Players released at the end of their contracts included Joshua Bohui, 2020–21 top scorer Jevani Brown, Callum Coulter, Paris Cowan-Hall, Luke Gambin, Callum Harriott, Tom Lapslie, club captain Harry Pell, Courtney Senior, Omar Sowunmi and Diaz Wright.

On 25 May, long-serving defender Tom Eastman signed a new two-year contract with the club. Colchester also announced their first signing of the season with Cole Skuse joining from Ipswich Town on a two-year deal following his release from the Suffolk club.

On 4 June, young defenders Harry Beadle and Billy Cracknell signed one-year contracts with the club. Beadle joined up with the U's towards the end of the 2020–21 season with his contract at Charlton Athletic expiring, while Cracknell, who made his first-team debut last season, also agreed his first professional deal.

On 7 June, midfielder Sam Cornish joined Beadle and Cracknell in signing his first professional contract with the club, agreeing a one-year contract.

The same day, fellow midfielder Ben Stevenson revealed he would be leaving the club after two-and-a-half years with the U's.
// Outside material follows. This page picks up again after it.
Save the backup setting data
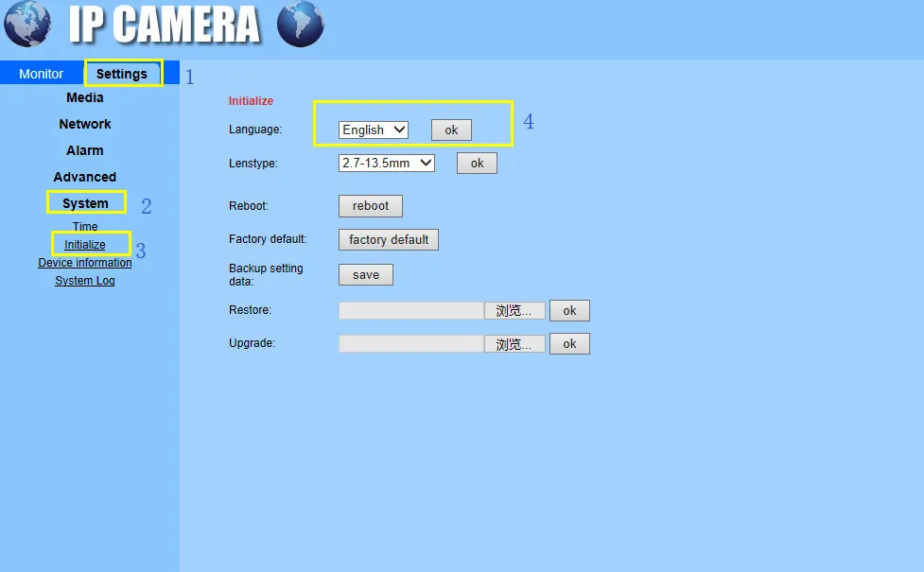The image size is (924, 572). point(365,274)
Colchester announced the signing of both centre back Luke Chambers from Ipswich Town and midfielder Luke Hannant from Cambridge United on two-year deals on 10 June.

Left-back Ryan Clampin agreed a new two-year contract with the club on 11 June.

On 15 June, Colchester announced the re-signing of Freddie Sears on a two-year contract from Ipswich Town following his release. The club also revealed a new assistant manager, with Alex Dyer joining Hayden Mullins' team.

Colchester re-signed Frank Nouble for a third time on 18 June when he joined on a free transfer from Plymouth Argyle on a two-year deal. Joining alongside Nouble was Alan Judge who became the fourth player to sign for Colchester directly from Ipswich Town following his release.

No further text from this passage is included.